Adrien est blanc comme un linge. Il reprend ses esprits

  • Ne me fais plus jamais ça Terry !
  • J’en ai autant à ton service !

Adrien ne répond pas, il est plié en deux, les bras croisés sur son ventre.

  • Si je peux me permettre, tu n’es pas un mec très reposant ! Je peux savoir ce qui se passe ?
  • Je suis claustrophobe, okay ? Il n’y a pas de quoi en faire une pendule !
  • Mais je ne fais rien du tout, moi ! Tu te rends compte que je suis toujours là pour te sortir d’affaire ?
  • Je te rappelle que c’est toi qui m’as poussé dans cette boîte !
  • Je ne pouvais pas deviner en même temps ! Il fallait me le dire !

Adrien tourne vers lui son regard empli de hargne.
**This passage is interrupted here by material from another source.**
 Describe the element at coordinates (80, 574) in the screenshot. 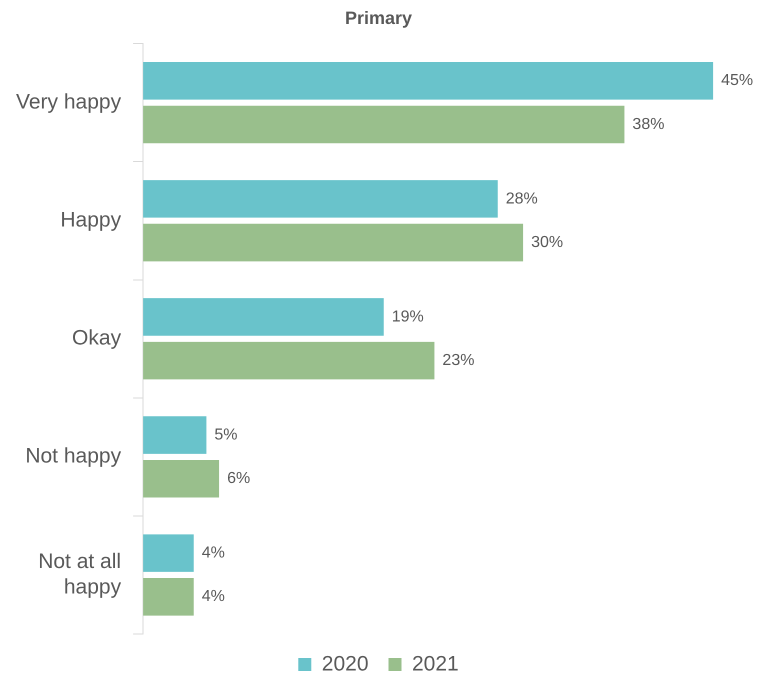

I see `y-tick-label: Not at all happy` at that location.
  • Quand est-ce que je te l’aurais dit ? Il faut que je te raconte ma vie parce qu’on tourne une émission ensemble ?

Terry s’assoit à côté de lui, pose une main sur son épaule.

  • Je ne veux pas être indiscret, je me préoccupe de ton bien être, c’est tout. Pourquoi est-ce que tu réagis comme ça ?

Adrien soupire, sa voix tremble de colère.

  • Quand j’étais gamin, j’ai été enlevé par des types qui m’ont surement séquestré dans un endroit exigu.
  • Surement ?
  • Je ne me souviens de rien. Je n’aime pas en parler, d’accord ? Ça ne regarde personne ici.
  • Ça restera entre nous, ne t’inquiète pas.
  • Je ne m’inquiète pas.
  • Mais quand tu dis que tu as été…
  • Je te dis que je ne veux pas en parler.
  • Tu peux compter sur ma discrétion, et sur moi si tu as un souci, d’accord ? Je serai là.

Adrien, troublé par les propos de Terry, se lève lentement et se dirige tête basse vers les escaliers.

  • Si j’avais un frère, il ne parlerait pas autrement.